▸ **Short task**
Print the lines of the material below verbatim, beginning with the line that contains "This screenshot has height=784, width=1517." and continuing through the end of the material. Leave the pictures out.

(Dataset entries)
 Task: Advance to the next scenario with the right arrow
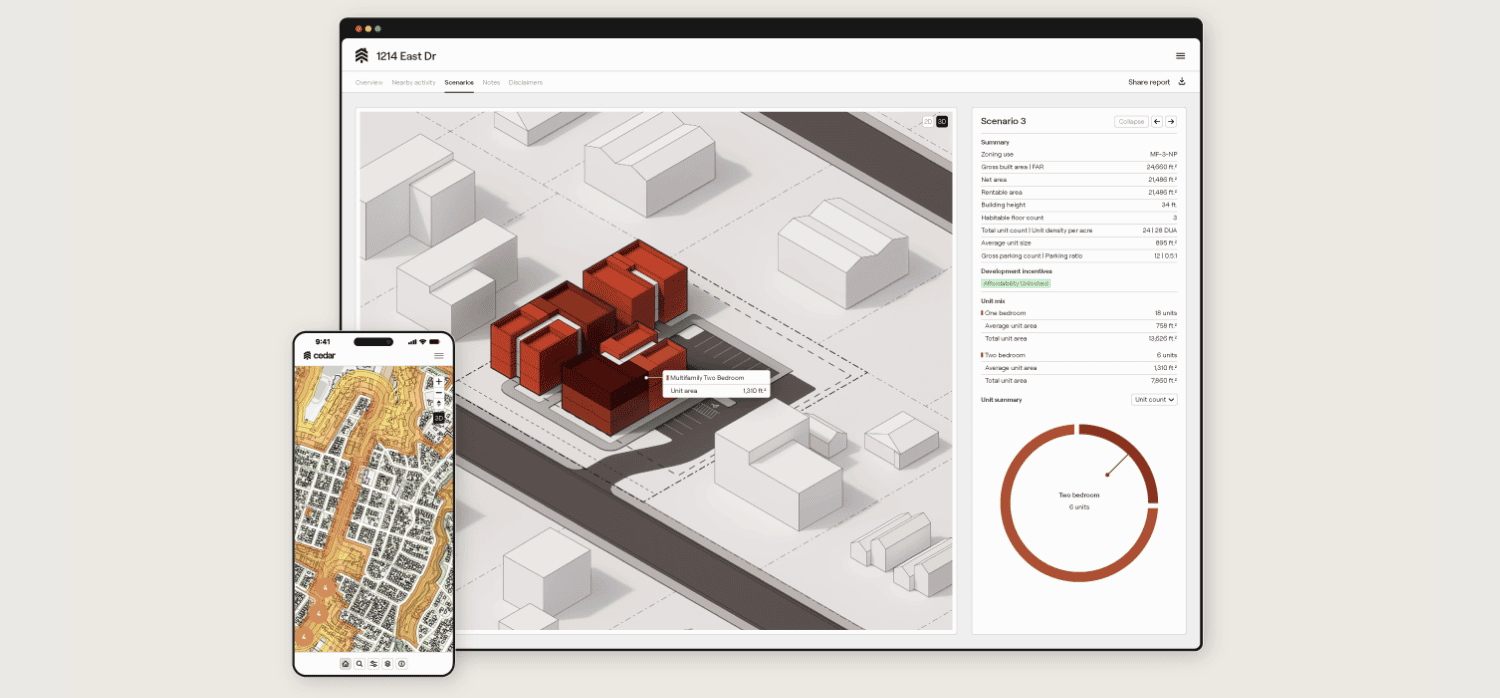click(x=1171, y=121)
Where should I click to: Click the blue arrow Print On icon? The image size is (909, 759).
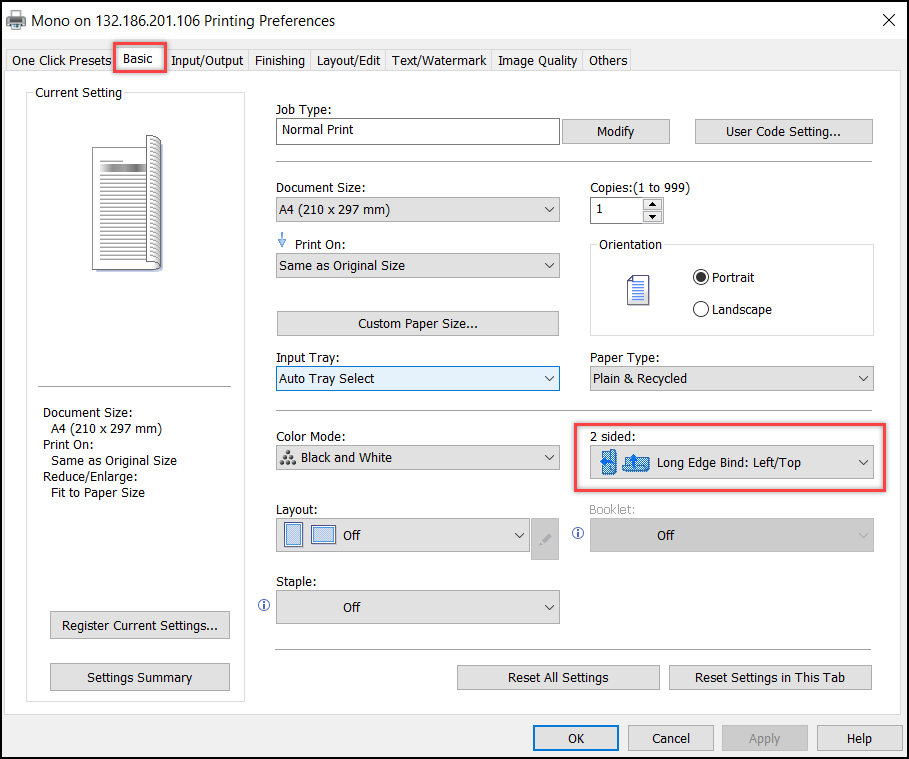(281, 241)
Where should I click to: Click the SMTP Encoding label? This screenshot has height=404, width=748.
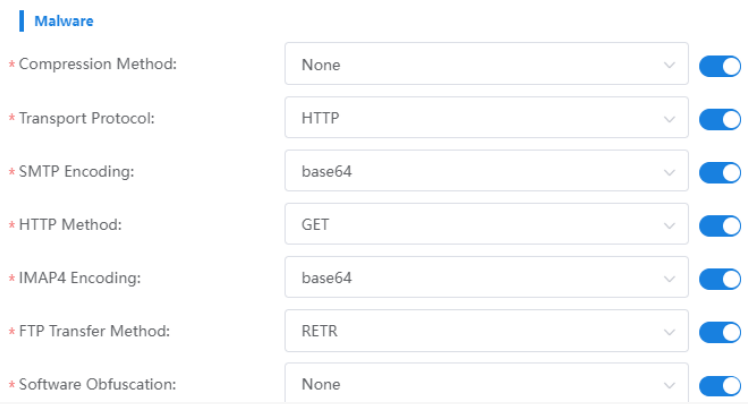76,171
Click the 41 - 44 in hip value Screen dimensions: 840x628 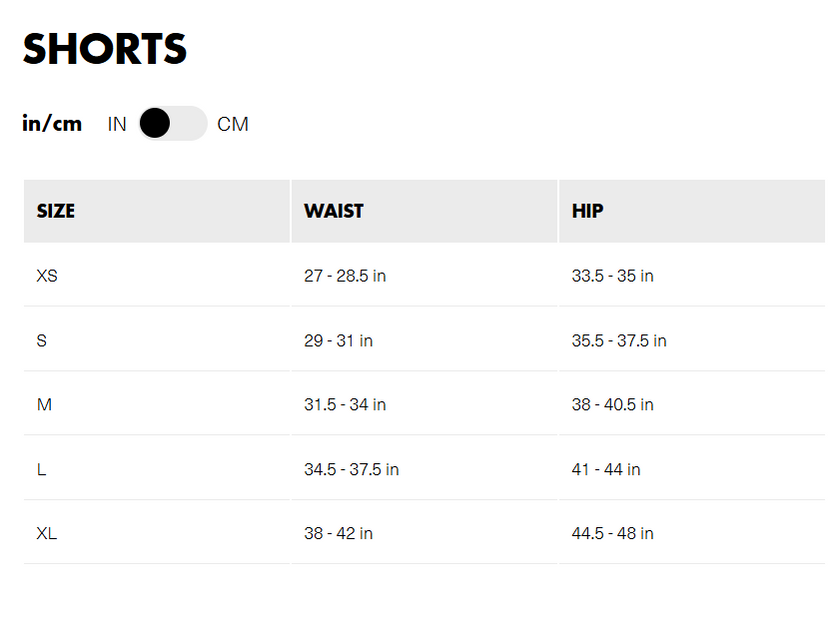pyautogui.click(x=606, y=470)
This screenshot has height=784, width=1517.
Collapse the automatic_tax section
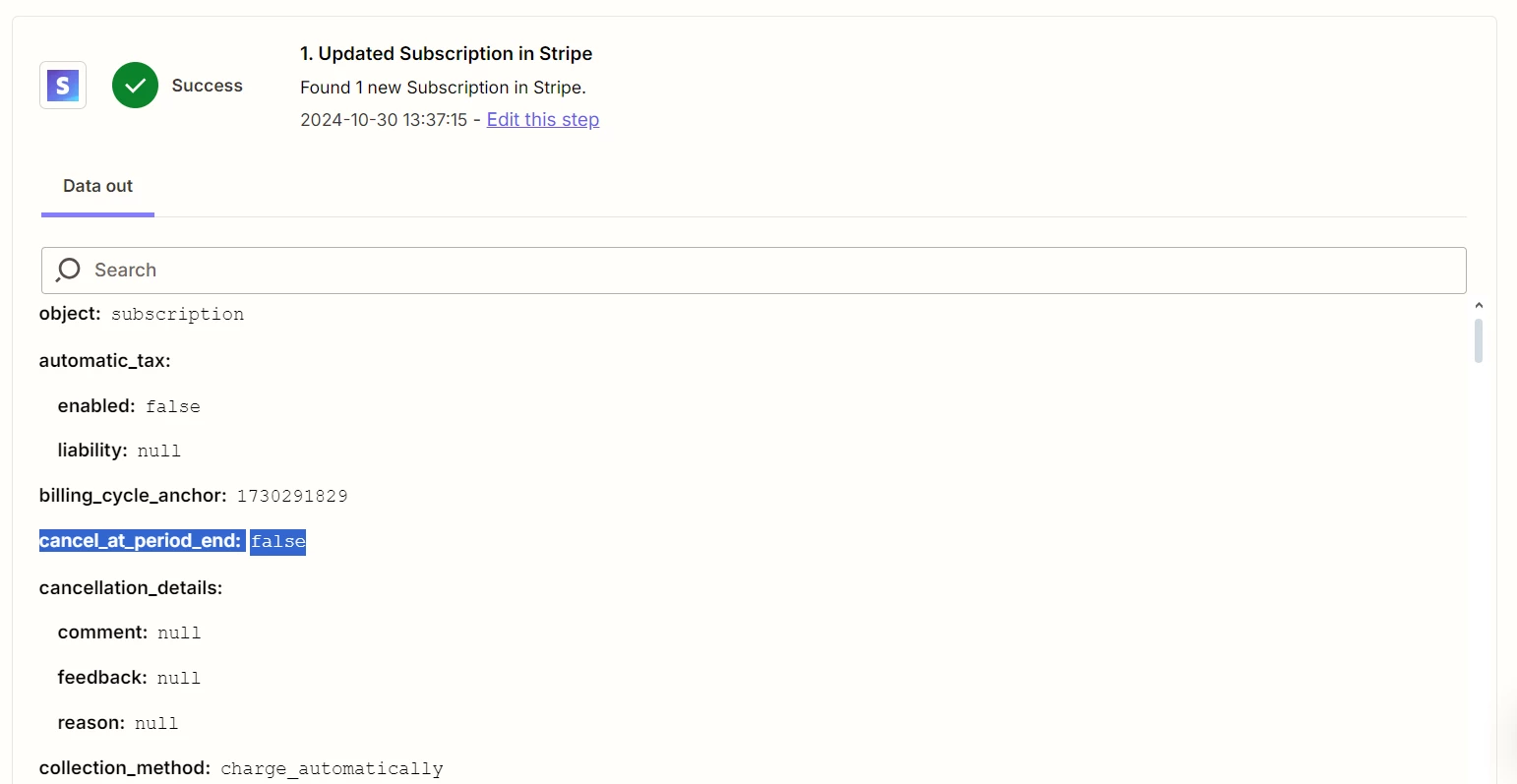[x=105, y=361]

▸ **Correct output**
This screenshot has height=784, width=1517.
Collapse the automatic_tax section
[x=105, y=361]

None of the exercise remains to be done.